> [To do]
Below are some entries. Repeat exactly the lines from the one with "957x565 pixels. At" through the one with "This screenshot has height=1024, width=1024.", and only those.

***

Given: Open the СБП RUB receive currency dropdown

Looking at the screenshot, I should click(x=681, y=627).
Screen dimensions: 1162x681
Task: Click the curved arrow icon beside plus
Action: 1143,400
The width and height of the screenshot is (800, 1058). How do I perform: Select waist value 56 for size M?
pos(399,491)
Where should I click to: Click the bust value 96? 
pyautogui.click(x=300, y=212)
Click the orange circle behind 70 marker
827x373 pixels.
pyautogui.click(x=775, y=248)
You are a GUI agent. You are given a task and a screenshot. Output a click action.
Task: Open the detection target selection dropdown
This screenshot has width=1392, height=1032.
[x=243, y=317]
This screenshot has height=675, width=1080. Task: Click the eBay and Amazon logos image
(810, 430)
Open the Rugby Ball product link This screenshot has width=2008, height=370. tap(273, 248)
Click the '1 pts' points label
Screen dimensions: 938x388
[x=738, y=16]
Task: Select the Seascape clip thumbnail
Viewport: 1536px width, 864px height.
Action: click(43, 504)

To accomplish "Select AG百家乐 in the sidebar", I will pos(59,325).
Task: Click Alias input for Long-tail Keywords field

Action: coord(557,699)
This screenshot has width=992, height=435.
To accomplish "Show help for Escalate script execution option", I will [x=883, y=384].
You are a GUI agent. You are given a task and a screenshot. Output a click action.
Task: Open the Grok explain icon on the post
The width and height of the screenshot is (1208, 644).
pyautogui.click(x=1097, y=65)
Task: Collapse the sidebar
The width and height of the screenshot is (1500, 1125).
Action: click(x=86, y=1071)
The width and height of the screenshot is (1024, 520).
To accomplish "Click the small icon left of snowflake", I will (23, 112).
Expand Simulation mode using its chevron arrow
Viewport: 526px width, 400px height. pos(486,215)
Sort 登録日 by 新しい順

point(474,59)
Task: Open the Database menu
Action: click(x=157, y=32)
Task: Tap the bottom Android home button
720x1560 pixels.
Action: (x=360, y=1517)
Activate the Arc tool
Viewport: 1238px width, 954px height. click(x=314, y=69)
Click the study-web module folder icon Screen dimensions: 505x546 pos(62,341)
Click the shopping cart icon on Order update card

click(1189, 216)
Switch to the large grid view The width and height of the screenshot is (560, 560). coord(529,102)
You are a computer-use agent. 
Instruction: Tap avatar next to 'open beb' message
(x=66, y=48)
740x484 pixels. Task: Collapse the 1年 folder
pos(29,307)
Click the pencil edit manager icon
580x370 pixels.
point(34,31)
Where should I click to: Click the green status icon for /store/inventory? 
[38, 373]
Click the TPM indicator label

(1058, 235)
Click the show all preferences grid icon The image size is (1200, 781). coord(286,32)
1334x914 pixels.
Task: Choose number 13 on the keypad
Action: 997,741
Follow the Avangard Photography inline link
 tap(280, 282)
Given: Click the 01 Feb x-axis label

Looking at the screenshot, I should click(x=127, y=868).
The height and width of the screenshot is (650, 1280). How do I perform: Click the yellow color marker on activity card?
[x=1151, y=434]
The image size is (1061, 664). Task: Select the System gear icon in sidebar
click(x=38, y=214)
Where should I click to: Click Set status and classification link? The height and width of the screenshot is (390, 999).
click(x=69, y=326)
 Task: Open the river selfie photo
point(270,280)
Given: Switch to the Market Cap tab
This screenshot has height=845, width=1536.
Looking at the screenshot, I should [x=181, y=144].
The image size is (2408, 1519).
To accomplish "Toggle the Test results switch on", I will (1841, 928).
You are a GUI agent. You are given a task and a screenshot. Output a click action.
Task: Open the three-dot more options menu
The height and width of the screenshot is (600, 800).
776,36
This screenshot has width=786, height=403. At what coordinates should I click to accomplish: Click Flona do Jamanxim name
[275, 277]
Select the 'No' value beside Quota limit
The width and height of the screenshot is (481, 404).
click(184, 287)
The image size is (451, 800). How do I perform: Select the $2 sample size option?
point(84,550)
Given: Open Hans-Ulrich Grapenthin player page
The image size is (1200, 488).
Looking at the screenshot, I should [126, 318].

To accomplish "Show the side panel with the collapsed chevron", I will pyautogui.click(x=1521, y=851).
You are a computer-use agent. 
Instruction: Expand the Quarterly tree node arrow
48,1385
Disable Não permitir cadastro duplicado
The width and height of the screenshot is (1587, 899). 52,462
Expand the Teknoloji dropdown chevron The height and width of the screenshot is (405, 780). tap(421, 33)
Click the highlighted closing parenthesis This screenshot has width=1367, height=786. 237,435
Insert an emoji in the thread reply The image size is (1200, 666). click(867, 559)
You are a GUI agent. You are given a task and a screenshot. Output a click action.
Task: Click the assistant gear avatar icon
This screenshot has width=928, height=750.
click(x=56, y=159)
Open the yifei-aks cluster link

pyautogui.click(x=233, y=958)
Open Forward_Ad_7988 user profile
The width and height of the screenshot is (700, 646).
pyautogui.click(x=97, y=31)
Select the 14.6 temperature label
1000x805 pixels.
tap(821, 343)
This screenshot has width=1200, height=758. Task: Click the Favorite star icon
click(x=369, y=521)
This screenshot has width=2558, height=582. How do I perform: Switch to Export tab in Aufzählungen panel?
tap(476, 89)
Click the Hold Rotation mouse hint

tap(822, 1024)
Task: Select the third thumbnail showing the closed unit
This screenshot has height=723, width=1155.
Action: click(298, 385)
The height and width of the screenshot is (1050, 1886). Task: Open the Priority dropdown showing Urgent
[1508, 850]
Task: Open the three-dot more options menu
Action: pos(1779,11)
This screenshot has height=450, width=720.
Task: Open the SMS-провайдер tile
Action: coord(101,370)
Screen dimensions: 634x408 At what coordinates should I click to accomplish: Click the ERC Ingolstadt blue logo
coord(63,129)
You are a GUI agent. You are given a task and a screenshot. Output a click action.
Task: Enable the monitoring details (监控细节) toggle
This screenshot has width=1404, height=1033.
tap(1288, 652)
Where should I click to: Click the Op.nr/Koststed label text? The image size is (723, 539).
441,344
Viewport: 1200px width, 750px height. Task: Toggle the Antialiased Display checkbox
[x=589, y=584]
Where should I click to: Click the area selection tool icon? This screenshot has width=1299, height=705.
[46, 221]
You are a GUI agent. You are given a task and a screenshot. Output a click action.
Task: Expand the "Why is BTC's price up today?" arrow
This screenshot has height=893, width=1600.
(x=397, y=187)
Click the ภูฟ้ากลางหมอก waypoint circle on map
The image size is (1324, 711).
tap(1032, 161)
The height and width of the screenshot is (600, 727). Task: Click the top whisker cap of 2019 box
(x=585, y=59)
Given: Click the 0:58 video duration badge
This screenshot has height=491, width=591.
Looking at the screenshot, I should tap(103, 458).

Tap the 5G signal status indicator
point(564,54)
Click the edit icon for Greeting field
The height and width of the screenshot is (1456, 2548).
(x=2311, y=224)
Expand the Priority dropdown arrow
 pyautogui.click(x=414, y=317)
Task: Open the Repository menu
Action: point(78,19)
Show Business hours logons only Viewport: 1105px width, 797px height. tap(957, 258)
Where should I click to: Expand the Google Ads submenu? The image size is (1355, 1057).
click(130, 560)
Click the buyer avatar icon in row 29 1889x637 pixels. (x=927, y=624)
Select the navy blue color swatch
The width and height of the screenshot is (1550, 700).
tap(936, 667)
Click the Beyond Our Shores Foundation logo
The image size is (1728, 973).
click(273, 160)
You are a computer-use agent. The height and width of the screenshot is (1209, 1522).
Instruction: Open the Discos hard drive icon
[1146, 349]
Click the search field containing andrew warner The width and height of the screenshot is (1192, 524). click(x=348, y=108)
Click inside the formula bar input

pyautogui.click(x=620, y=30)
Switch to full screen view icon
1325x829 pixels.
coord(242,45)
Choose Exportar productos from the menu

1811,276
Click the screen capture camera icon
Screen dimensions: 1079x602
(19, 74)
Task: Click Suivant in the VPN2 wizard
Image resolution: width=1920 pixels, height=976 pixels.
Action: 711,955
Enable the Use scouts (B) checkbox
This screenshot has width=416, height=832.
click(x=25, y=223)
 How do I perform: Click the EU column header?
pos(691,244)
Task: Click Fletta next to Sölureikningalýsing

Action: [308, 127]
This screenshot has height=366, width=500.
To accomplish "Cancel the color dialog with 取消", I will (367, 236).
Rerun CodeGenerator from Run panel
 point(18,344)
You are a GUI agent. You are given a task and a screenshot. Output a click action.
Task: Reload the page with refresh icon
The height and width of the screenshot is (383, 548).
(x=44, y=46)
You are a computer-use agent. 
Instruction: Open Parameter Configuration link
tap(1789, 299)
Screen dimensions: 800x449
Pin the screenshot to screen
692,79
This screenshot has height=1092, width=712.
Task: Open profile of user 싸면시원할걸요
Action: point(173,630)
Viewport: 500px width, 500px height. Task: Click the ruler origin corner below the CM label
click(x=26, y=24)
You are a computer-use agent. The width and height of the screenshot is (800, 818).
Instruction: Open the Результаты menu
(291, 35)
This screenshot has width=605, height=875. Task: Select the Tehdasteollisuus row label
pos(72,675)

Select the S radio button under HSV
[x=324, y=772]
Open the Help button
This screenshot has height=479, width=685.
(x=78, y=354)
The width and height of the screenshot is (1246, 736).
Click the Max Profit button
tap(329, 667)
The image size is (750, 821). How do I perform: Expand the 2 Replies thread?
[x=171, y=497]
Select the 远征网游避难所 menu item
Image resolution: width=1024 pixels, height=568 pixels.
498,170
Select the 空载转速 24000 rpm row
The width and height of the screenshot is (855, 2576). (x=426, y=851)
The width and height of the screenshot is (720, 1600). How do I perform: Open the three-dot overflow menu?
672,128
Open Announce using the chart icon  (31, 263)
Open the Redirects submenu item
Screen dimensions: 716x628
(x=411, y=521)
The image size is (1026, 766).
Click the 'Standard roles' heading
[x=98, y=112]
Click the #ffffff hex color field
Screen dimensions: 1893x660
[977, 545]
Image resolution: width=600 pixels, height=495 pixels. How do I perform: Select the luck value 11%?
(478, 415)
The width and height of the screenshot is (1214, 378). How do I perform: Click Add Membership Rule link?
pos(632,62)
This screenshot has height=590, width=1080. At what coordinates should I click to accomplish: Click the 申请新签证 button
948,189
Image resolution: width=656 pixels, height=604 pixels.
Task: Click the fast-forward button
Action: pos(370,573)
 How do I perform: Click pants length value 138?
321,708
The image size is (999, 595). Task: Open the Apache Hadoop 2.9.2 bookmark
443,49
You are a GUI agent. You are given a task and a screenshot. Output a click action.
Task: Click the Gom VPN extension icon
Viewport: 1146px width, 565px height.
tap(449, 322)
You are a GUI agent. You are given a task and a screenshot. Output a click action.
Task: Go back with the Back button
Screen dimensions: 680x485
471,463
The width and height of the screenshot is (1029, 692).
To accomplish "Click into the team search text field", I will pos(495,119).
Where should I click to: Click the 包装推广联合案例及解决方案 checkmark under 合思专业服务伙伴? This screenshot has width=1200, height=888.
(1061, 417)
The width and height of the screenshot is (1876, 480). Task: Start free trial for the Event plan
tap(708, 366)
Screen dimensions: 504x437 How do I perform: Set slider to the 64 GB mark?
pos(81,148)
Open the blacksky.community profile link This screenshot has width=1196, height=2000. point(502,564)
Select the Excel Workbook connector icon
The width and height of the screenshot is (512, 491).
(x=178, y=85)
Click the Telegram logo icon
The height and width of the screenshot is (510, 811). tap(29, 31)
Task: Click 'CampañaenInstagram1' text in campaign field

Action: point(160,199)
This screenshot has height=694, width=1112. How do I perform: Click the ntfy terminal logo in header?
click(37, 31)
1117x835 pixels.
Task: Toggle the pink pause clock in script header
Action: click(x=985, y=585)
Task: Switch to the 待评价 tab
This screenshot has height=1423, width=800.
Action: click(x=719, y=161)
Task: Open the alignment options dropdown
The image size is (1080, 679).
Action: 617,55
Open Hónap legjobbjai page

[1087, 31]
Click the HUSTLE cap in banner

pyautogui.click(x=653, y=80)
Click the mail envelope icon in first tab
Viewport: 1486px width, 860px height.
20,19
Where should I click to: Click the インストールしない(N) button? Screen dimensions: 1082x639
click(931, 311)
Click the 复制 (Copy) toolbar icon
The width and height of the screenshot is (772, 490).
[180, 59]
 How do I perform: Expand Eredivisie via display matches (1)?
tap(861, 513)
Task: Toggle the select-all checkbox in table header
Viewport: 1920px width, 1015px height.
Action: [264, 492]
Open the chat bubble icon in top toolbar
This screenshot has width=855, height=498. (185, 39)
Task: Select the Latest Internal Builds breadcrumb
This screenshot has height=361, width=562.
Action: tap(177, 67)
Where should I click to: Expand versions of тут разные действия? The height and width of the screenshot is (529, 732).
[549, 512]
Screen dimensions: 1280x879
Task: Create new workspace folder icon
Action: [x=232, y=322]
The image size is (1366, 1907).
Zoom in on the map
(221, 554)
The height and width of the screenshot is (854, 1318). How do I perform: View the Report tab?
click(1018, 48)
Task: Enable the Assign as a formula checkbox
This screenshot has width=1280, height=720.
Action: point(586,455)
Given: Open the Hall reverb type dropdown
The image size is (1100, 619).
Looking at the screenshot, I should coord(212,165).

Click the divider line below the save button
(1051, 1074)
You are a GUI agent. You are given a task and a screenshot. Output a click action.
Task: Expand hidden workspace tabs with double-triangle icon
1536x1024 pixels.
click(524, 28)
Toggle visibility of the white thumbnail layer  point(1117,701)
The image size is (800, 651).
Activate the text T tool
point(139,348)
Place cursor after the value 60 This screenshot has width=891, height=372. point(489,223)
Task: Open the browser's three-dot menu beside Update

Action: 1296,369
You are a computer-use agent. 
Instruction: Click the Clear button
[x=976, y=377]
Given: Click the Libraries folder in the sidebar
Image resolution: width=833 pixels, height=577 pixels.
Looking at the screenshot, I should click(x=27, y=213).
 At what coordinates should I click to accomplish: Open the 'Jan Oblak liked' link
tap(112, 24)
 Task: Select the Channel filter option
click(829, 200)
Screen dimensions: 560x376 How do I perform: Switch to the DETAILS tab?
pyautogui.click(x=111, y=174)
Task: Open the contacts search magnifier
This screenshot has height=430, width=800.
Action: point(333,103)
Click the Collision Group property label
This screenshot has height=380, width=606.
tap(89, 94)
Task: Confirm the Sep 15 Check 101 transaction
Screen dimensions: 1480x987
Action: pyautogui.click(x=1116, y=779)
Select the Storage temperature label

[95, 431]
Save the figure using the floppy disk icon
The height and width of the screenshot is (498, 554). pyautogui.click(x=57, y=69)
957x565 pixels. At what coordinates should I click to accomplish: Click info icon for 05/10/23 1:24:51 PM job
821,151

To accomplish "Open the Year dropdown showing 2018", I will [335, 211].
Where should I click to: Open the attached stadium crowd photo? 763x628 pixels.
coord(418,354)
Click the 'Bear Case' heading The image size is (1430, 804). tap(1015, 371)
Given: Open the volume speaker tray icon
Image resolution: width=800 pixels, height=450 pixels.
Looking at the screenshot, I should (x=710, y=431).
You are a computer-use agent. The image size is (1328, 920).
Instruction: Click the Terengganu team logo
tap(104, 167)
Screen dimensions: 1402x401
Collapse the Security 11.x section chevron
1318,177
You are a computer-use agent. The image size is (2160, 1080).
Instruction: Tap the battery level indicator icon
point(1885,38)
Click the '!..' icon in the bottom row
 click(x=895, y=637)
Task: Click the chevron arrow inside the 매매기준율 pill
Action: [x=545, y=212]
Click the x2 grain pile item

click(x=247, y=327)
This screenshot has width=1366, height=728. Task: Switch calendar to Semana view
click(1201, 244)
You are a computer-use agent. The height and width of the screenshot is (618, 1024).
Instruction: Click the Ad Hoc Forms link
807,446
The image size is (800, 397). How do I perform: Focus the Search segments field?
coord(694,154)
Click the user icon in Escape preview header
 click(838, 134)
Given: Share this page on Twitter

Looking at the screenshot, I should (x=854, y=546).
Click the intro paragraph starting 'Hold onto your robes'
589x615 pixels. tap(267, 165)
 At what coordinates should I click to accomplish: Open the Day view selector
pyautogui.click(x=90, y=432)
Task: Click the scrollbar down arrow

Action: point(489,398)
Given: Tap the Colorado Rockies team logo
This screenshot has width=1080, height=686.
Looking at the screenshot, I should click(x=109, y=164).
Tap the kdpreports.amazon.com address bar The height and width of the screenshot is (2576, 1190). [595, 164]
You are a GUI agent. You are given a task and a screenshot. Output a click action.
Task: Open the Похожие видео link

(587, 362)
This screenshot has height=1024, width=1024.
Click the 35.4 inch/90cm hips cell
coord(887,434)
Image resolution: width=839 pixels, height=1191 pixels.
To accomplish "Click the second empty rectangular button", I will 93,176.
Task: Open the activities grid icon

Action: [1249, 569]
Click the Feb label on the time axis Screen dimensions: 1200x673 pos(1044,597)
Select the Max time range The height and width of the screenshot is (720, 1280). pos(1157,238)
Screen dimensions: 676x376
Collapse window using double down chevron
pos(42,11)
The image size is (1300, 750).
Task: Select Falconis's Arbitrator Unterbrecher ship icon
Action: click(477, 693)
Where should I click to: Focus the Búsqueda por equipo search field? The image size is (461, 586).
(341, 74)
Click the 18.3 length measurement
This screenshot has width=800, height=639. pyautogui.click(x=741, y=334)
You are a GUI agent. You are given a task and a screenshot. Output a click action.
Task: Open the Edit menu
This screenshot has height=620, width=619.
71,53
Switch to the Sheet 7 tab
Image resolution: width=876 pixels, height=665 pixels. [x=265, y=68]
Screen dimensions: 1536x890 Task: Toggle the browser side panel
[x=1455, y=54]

***

> [Written answer]
957x565 pixels. At what coordinates should I click to accomplish: Click info icon for 05/10/23 1:24:51 PM job
821,151

To accomplish "Open the Year dropdown showing 2018", I will [335, 211].
Where should I click to: Open the attached stadium crowd photo? 763x628 pixels.
coord(418,354)
Click the 'Bear Case' heading The image size is (1430, 804). tap(1015, 371)
Given: Open the volume speaker tray icon
Image resolution: width=800 pixels, height=450 pixels.
Looking at the screenshot, I should (x=710, y=431).
You are a computer-use agent. The image size is (1328, 920).
Instruction: Click the Terengganu team logo
tap(104, 167)
Screen dimensions: 1402x401
Collapse the Security 11.x section chevron
1318,177
You are a computer-use agent. The image size is (2160, 1080).
Instruction: Tap the battery level indicator icon
point(1885,38)
Click the '!..' icon in the bottom row
 click(x=895, y=637)
Task: Click the chevron arrow inside the 매매기준율 pill
Action: [x=545, y=212]
Click the x2 grain pile item

click(x=247, y=327)
This screenshot has width=1366, height=728. Task: Switch calendar to Semana view
click(1201, 244)
You are a computer-use agent. The height and width of the screenshot is (618, 1024).
Instruction: Click the Ad Hoc Forms link
807,446
The image size is (800, 397). How do I perform: Focus the Search segments field?
coord(694,154)
Click the user icon in Escape preview header
 click(838, 134)
Given: Share this page on Twitter

Looking at the screenshot, I should (x=854, y=546).
Click the intro paragraph starting 'Hold onto your robes'
589x615 pixels. tap(267, 165)
 At what coordinates should I click to accomplish: Open the Day view selector
pyautogui.click(x=90, y=432)
Task: Click the scrollbar down arrow

Action: point(489,398)
Given: Tap the Colorado Rockies team logo
This screenshot has width=1080, height=686.
Looking at the screenshot, I should click(x=109, y=164).
Tap the kdpreports.amazon.com address bar The height and width of the screenshot is (2576, 1190). [595, 164]
You are a GUI agent. You are given a task and a screenshot. Output a click action.
Task: Open the Похожие видео link

(587, 362)
This screenshot has height=1024, width=1024.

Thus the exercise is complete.